The group of five "recourse owners" – including Reilly, Anne Devitt and a doctor, Dilip Jondhale – agreed to this. But by the time the June 2011 deadline for the buy-out approached, circumstances had changed dramatically. The property market had crashed and the nursing home was embroiled in litigation.
When the nursing home was built, Jondhale and his wife took a lease on the premises and ran the business. As time passed, the Jondhales claimed there were problems with the building and withheld rent from the investors. The matter ended up in the High Court, where an order was made in favour of the investors earlier this year. But the Jondhales are now appealing to the Supreme Court. There were also separate Circuit Court proceedings taken against the couple.
All of this litigation proved to be a major obstacle when, in June 2011, the investors tried to raise the sum of €1.9m to buy out the eight as they had originally agreed.
The eight investors started legal proceedings, which culminated in Reilly and the other four consenting to a High Court judgment of €1.9m last February. Reilly and the others were given stay of execution until April. But still unable to pay the debt by then, judgment was registered against them in June.
And the Jondhales' appeal of the High Court case to the Supreme Court means more lengthy litigation that will continue to hamper efforts to raise the finance to fund the €1.9m buy-back.
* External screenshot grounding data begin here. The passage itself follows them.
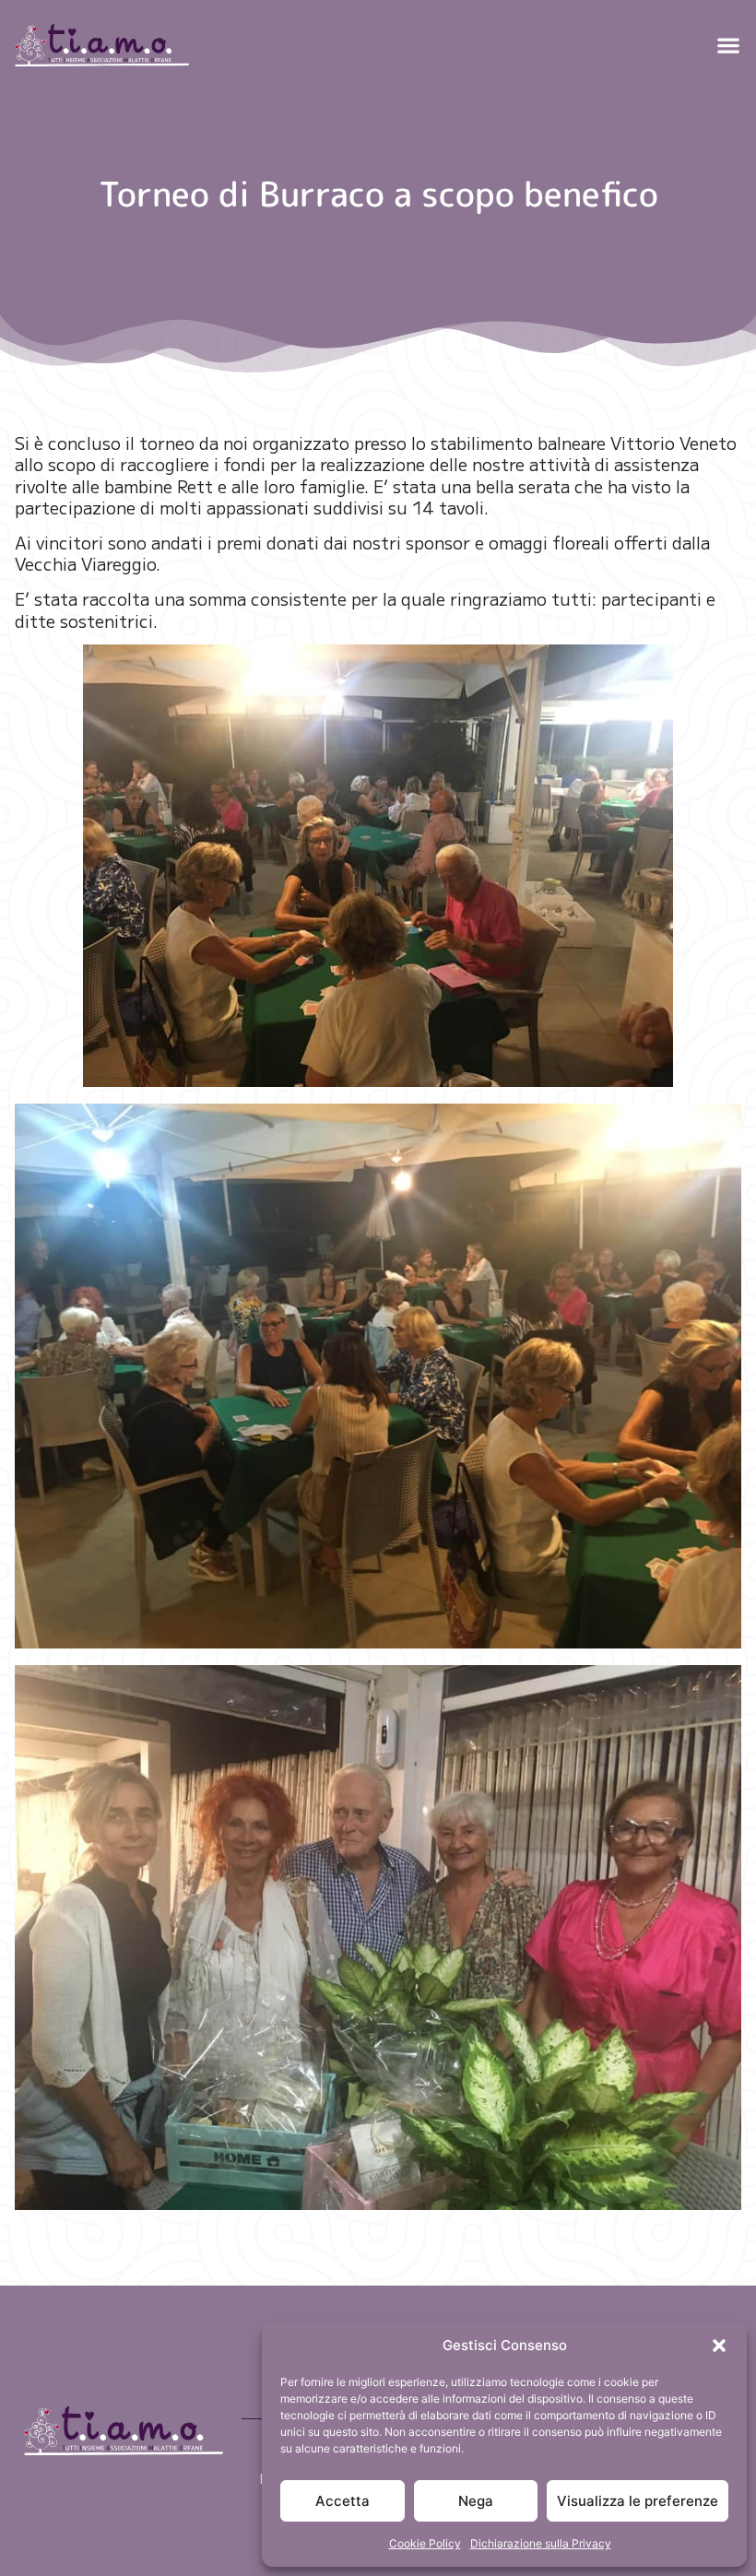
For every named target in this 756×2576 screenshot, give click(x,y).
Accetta (342, 2501)
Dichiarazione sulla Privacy (540, 2543)
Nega (475, 2501)
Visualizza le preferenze (637, 2501)
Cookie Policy (425, 2543)
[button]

Although Reilly removed himself from all involvement in the nursing home after becoming minister, he remains lumbered with the debt. He has been trying to extricate himself from the business since before the general election propelled him into office last year. As Dr Reilly told the Dail, he tried to sell his 9 per cent stake to the other owners but, unsurprisingly, none would bite.
After the election, he consulted the ethics watchdog, Sipo, which advised him to transfer his 9 per cent interest to a blind trust. He needed the bank's permission to do it. But the bank wouldn't agree to it because of the legal actions.
So Reilly transferred power of attorney to a third-party solicitor to sell his interest – he even reduced the price by half – but again there were no takers.
The well-heeled professionals who secured the €1.9m judgement against Reilly and others are not baying for the minister's blood, according to the informed source.
If they don't get their money, their options include calling in the sheriff to seize assets to the value of €1.9m, or – worse – instigating bankruptcy proceedings.
But according to the source, the best outcome for all is to end the litigation, which would clear the way for the bank to finance a buy-out of the investors.
The Supreme Court appeal over the nursing home that's slowly making its way through the system certainly won't help their case.
This is not the only financial issue that Dr Reilly has had to deal with lately. Bank of Ireland secured a charge over the minister's family farm in Baldrummond, Lusk, during the summer. It is understood that there are other borrowings on the stately pile in Moneygall.
The minister abandoned plans a couple of years ago to develop a health centre in Airside, Swords, with two other doctors. The property was worth an estimated €5m during the boom but was put back on the market during the summer for €750,000.
And in September, an architectural firm issued legal proceedings against Reilly and the two other GPs, David Reilly and Stan Natin, for allegedly unpaid fees, which they dispute.
Fianna Fail announced last week that it was tabling a vote of no confidence in the minister because of the revelations in huge volumes of documents released under the Freedom of Information Act about his selection of primary care centres in his constituency. Dr Reilly was spared another Dail debate on his competence because of a technicality which means that a vote of confidence can't be tabled twice in six months. That vote will now be tabled in March, giving the minister a reprieve.
He may well have shaken off the palaver over the primary care centres by then, but it seems his finances just keep getting more complicated.
A spokesman said this weekend that the minister's legal advisers are still working on a resolution to the matter.